Operations for FollowTheMoney entity storage.

Store an entity or a list of entities to an ftm store.

Source code in memorious/operations/ftm.py

@register("ftm_store")
@register("balkhash_put")  # Legacy alias
def ftm_store(context, data):
    """Store an entity or a list of entities to an ftm store."""
    # This is a simplistic implementation of a balkhash memorious operation.
    # It is meant to serve the use of OCCRP where we pipe data into postgresql.
    dataset = get_dataset(context)
    bulk = dataset.bulk()
    entities = ensure_list(data.get("entities", data))
    for entity in entities:
        context.log.debug(
            "Store entity", schema=entity.get("schema"), id=entity.get("id")
        )
        bulk.put(entity, entity.pop("fragment", None))
        context.emit(rule="fragment", data=data, optional=True)
    context.emit(data=data, optional=True)
    bulk.flush()

Write each entity from an ftm store to Aleph via the _bulk API.

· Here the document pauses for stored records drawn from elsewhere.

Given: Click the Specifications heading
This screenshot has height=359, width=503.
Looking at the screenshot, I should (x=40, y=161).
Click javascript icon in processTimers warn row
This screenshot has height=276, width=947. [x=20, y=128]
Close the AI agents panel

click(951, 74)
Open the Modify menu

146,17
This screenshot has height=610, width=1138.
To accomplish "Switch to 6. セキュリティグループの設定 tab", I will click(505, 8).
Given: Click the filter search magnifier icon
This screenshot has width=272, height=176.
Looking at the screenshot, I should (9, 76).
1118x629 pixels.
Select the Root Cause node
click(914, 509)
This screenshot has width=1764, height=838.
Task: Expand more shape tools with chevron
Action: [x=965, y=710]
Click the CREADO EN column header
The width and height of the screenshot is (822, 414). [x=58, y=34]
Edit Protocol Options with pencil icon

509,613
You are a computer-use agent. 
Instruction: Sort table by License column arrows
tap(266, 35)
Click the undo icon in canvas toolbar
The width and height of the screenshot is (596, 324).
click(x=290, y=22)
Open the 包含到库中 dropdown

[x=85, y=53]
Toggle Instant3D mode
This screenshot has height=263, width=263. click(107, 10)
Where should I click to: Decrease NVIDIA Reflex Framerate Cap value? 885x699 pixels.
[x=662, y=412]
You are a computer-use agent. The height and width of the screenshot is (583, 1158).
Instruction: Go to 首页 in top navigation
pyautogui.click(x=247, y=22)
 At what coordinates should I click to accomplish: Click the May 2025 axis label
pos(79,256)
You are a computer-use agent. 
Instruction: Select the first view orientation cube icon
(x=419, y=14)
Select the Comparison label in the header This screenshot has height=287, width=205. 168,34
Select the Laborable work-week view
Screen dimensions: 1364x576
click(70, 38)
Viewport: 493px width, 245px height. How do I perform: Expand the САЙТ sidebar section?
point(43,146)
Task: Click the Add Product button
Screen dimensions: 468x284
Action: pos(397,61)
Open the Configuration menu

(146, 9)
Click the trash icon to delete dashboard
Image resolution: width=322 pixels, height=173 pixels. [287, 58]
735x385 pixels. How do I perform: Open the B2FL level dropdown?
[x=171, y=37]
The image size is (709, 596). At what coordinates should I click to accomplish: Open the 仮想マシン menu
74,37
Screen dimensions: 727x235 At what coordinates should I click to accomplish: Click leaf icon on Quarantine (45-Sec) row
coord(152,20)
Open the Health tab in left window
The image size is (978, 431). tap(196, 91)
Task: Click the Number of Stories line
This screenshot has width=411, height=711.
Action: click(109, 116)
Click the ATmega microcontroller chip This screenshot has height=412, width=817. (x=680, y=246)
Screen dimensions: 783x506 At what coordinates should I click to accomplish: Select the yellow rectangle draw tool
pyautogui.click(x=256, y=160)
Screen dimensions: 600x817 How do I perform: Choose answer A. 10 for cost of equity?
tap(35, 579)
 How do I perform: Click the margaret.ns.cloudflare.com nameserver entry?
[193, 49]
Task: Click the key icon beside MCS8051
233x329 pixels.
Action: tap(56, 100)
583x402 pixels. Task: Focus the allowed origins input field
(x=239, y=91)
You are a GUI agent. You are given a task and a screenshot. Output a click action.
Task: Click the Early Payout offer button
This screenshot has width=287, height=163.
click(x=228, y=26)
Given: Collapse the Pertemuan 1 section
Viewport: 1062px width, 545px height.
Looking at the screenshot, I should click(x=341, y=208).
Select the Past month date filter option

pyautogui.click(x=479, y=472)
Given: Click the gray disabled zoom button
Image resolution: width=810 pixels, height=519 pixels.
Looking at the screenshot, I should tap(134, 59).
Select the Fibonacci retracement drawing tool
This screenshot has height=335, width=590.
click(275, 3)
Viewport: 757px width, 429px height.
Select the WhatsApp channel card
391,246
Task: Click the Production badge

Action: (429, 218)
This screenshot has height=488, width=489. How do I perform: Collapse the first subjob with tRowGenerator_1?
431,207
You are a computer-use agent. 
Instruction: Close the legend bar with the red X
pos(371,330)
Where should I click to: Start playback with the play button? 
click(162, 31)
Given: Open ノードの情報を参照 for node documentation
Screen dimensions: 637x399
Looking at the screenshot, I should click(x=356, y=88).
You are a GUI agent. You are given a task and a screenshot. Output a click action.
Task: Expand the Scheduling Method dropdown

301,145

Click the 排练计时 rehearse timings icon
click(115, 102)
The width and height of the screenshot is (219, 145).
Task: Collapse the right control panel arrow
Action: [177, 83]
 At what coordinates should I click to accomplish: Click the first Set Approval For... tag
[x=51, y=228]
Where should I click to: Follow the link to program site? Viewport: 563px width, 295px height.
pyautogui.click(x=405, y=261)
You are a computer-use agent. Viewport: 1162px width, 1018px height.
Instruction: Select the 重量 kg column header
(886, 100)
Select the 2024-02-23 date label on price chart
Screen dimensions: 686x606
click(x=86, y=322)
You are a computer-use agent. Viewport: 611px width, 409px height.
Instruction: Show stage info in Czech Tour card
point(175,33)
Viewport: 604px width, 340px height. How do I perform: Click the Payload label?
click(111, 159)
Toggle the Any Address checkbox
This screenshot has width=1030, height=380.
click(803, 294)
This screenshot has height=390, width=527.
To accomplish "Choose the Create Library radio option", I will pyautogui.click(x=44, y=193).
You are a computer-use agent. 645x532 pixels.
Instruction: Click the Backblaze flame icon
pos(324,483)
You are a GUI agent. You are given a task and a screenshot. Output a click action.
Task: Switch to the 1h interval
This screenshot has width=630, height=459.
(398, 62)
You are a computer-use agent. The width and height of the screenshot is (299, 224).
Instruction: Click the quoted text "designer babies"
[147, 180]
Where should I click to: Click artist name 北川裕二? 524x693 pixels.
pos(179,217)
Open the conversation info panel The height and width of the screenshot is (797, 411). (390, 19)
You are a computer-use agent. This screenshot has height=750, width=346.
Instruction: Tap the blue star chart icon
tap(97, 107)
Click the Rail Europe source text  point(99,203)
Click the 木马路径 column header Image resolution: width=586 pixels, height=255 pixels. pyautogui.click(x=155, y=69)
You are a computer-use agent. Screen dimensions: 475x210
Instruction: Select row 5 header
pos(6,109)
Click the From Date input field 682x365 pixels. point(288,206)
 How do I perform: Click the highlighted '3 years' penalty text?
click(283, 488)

Source code in memorious/operations/ftm.py

@register("ftm_load_aleph")
def ftm_load_aleph(context, data):
    """Write each entity from an ftm store to Aleph via the _bulk API."""
    api = get_api(context)
    if api is None:
        return
    foreign_id = context.params.get("foreign_id", context.crawler.name)
    collection = api.load_collection_by_foreign_id(foreign_id, {})
    collection_id = collection.get("id")
    unsafe = context.params.get("unsafe", False)
    entities = get_dataset(context)
    api.write_entities(collection_id, entities, unsafe=unsafe)

Helpers

Utility modules for operations.

Pagination

`memorious.helpers.pagination`

Pagination utilities for web crawlers.

This module provides helper functions for handling pagination in crawlers, including URL manipulation and next-page detection.

`get_paginated_url(url, page, param='page')`

Apply page number to URL query parameter.

Parameters:

Name	Type	Description	Default
`url`	`str`	The base URL.	required
`page`	`int`	Page number to set.	required
`param`	`str`	Query parameter name for the page number.	`'page'`

Returns:

Type	Description
`str`	URL with the page parameter set.

Example

get_paginated_url("https://example.com/search", 2) 'https://example.com/search?page=2' get_paginated_url("https://example.com/search?q=test", 3, "p") 'https://example.com/search?q=test&p=3'

Source code in memorious/helpers/pagination.py

def get_paginated_url(url: str, page: int, param: str = "page") -> str:
    """Apply page number to URL query parameter.

    Args:
        url: The base URL.
        page: Page number to set.
        param: Query parameter name for the page number.

    Returns:
        URL with the page parameter set.

    Example:
        >>> get_paginated_url("https://example.com/search", 2)
        'https://example.com/search?page=2'
        >>> get_paginated_url("https://example.com/search?q=test", 3, "p")
        'https://example.com/search?q=test&p=3'
    """
    f = furl(url)
    f.args[param] = page
    return f.url

`paginate(context, data, html)`

Emit next page if pagination indicates more pages.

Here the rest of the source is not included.